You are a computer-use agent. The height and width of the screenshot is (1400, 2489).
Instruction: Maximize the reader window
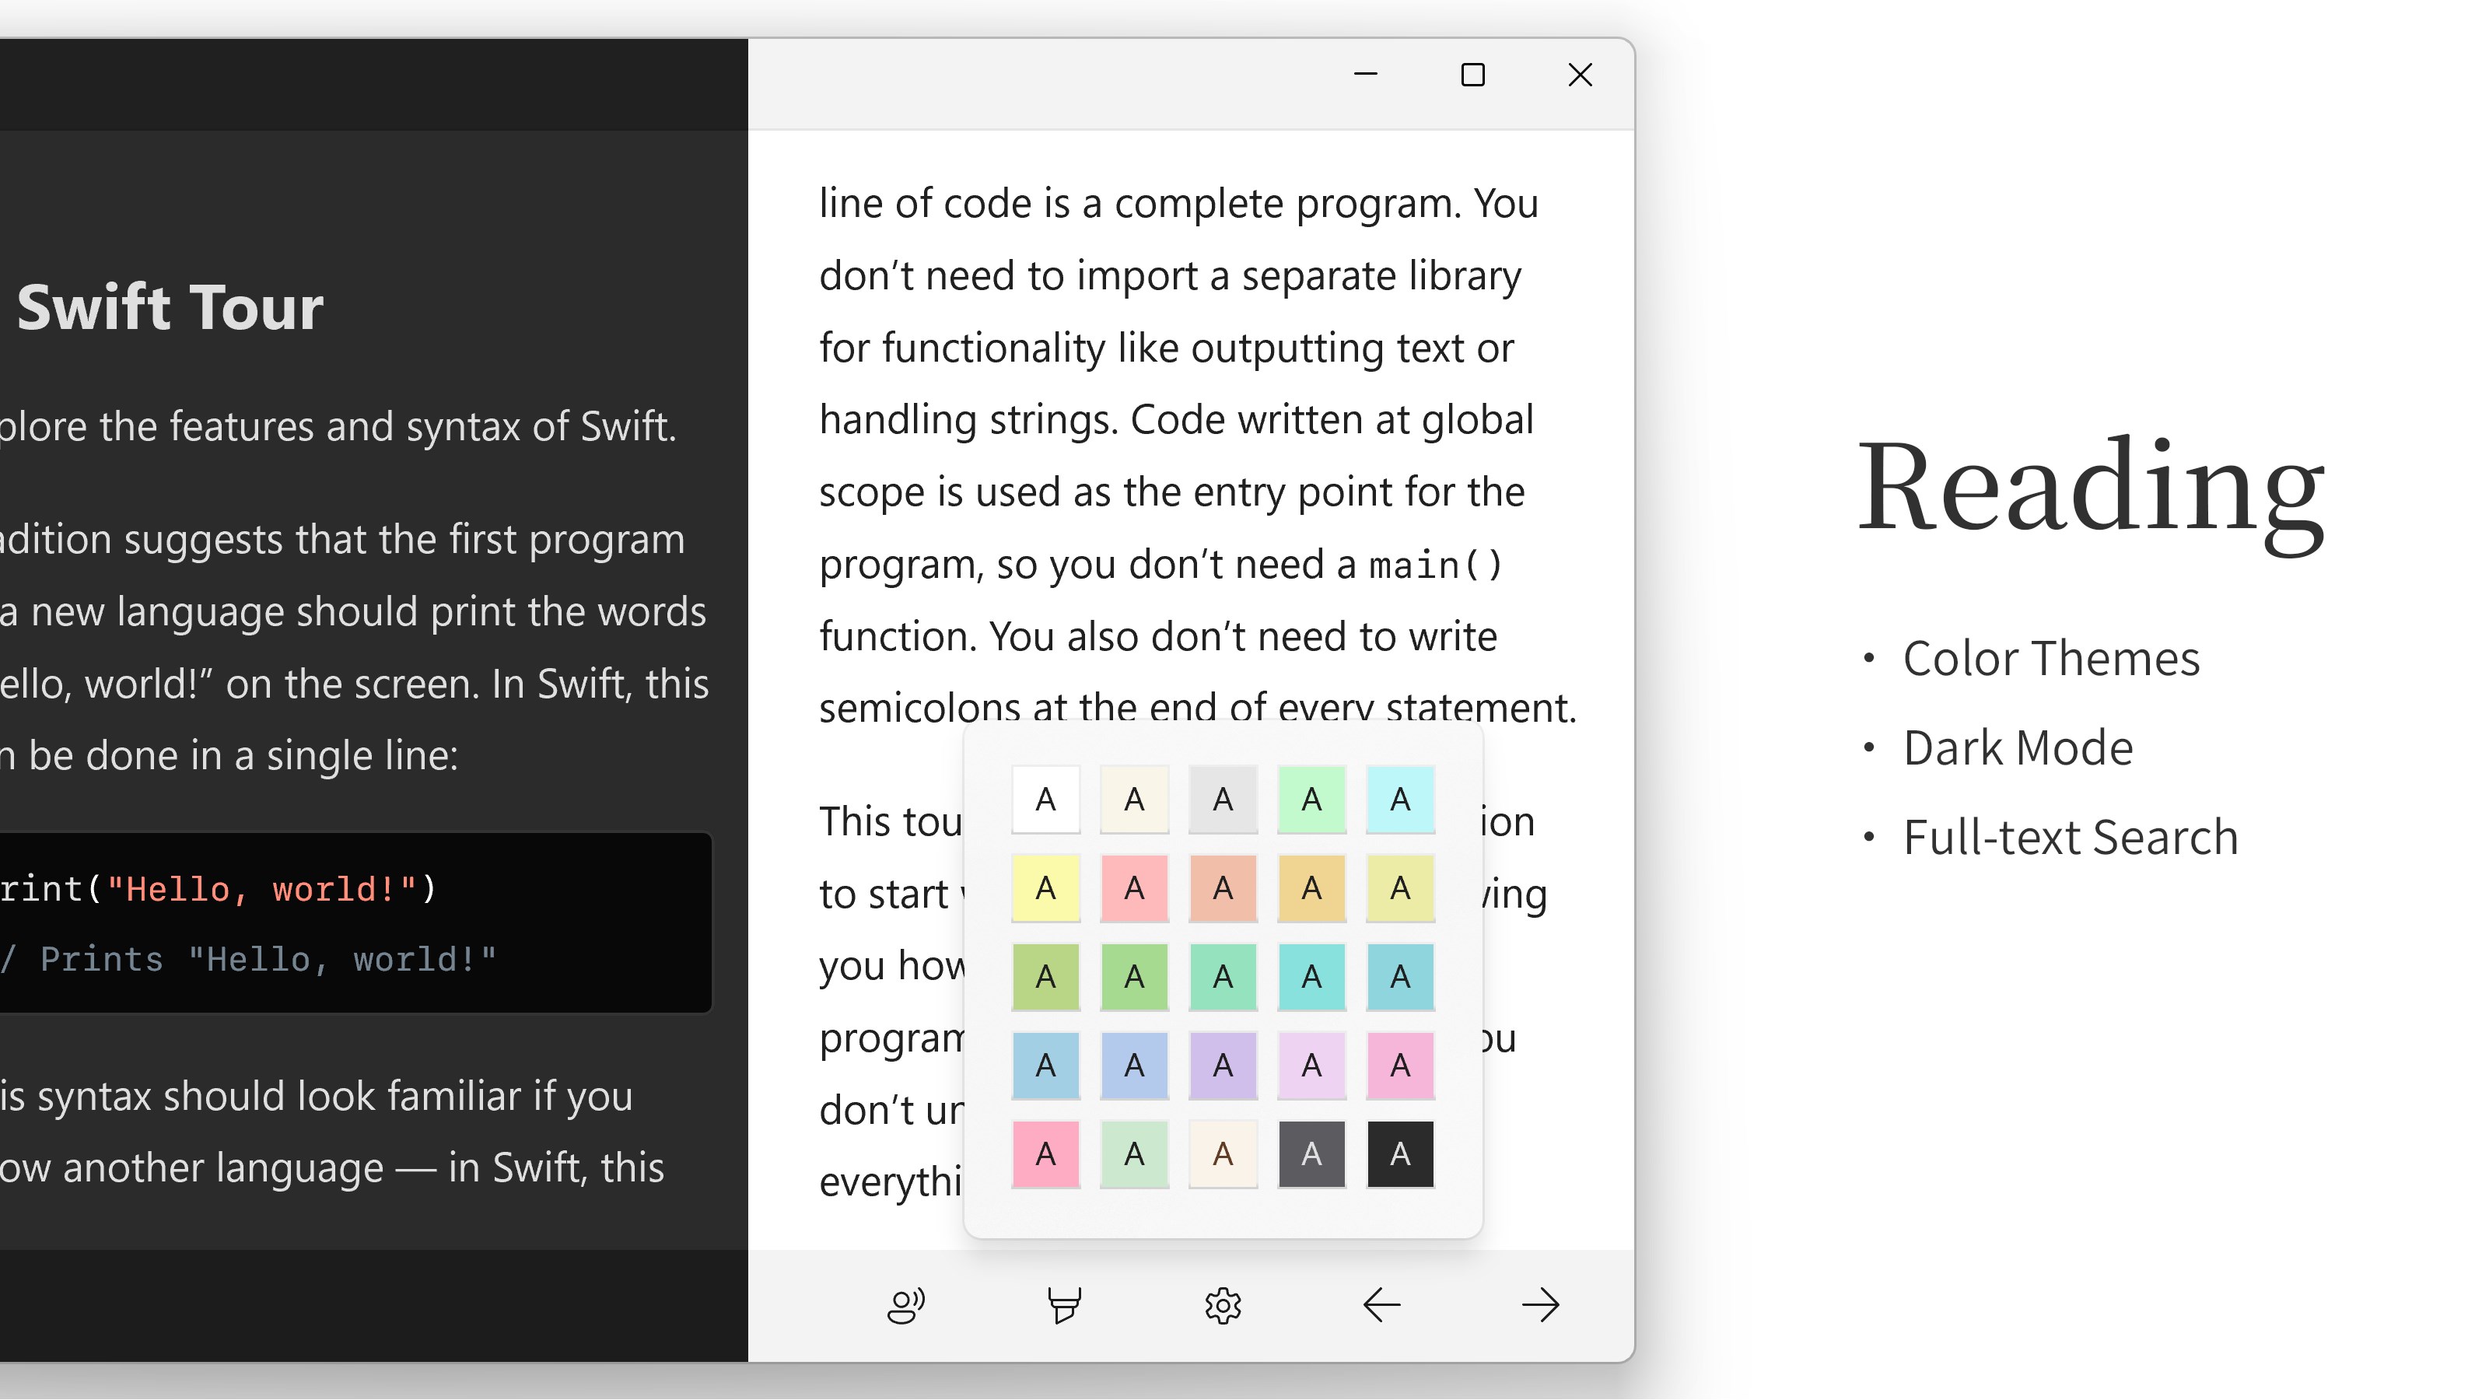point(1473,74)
--
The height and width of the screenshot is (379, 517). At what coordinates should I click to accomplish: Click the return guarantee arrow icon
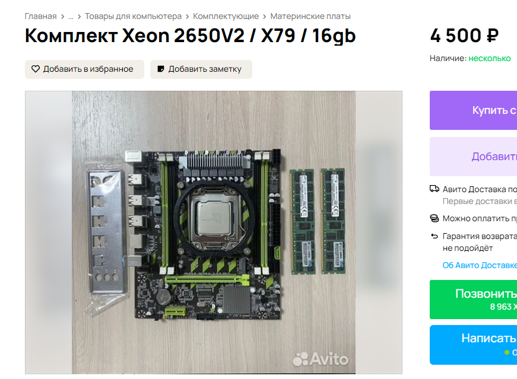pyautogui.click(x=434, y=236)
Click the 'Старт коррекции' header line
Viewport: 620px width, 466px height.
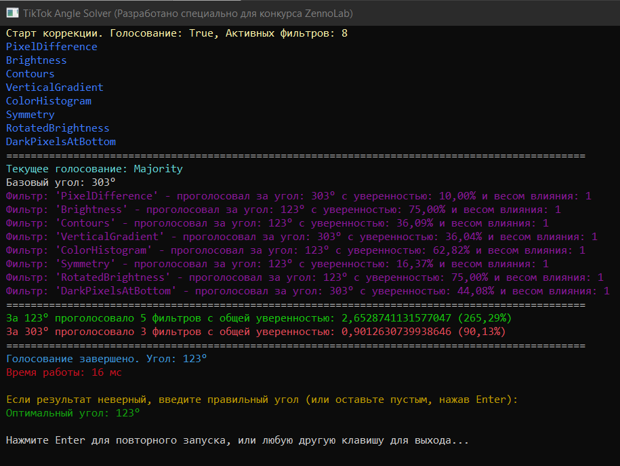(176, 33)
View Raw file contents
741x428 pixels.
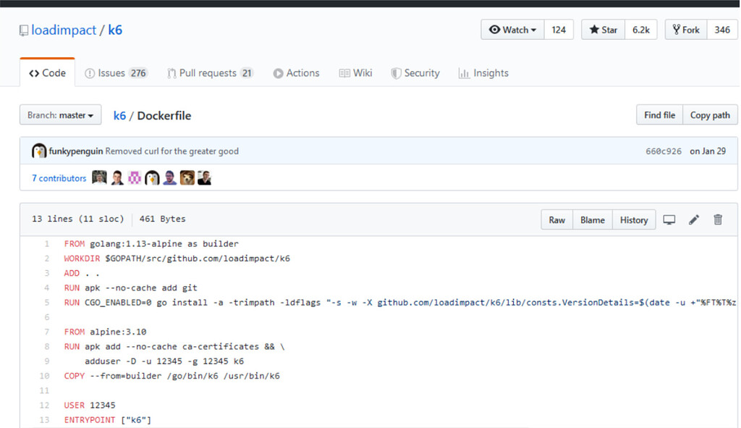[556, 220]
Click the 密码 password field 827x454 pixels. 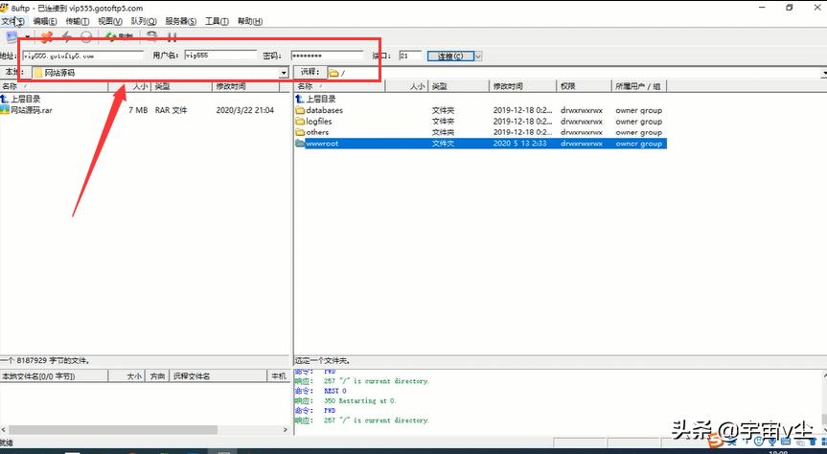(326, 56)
--
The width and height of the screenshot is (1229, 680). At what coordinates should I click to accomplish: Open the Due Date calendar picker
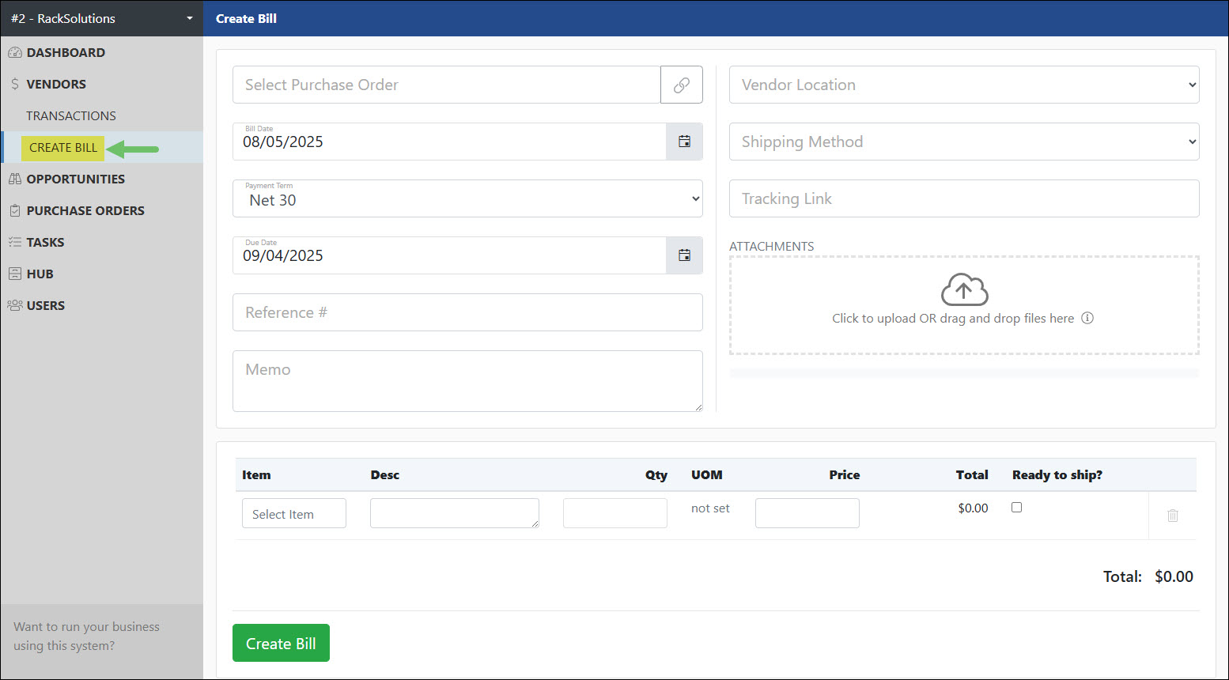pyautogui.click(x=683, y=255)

> [WORK REQUIRED]:
Copy out the material verbatim, everything from the line containing "You are a computer-use" down to the line containing "point(1473,74)", with both of those lines included. Leave the pictures out of your answer.

> [EXPECTED ANSWER]:
You are a computer-use agent. The height and width of the screenshot is (1400, 2489).
Instruction: Maximize the reader window
point(1473,74)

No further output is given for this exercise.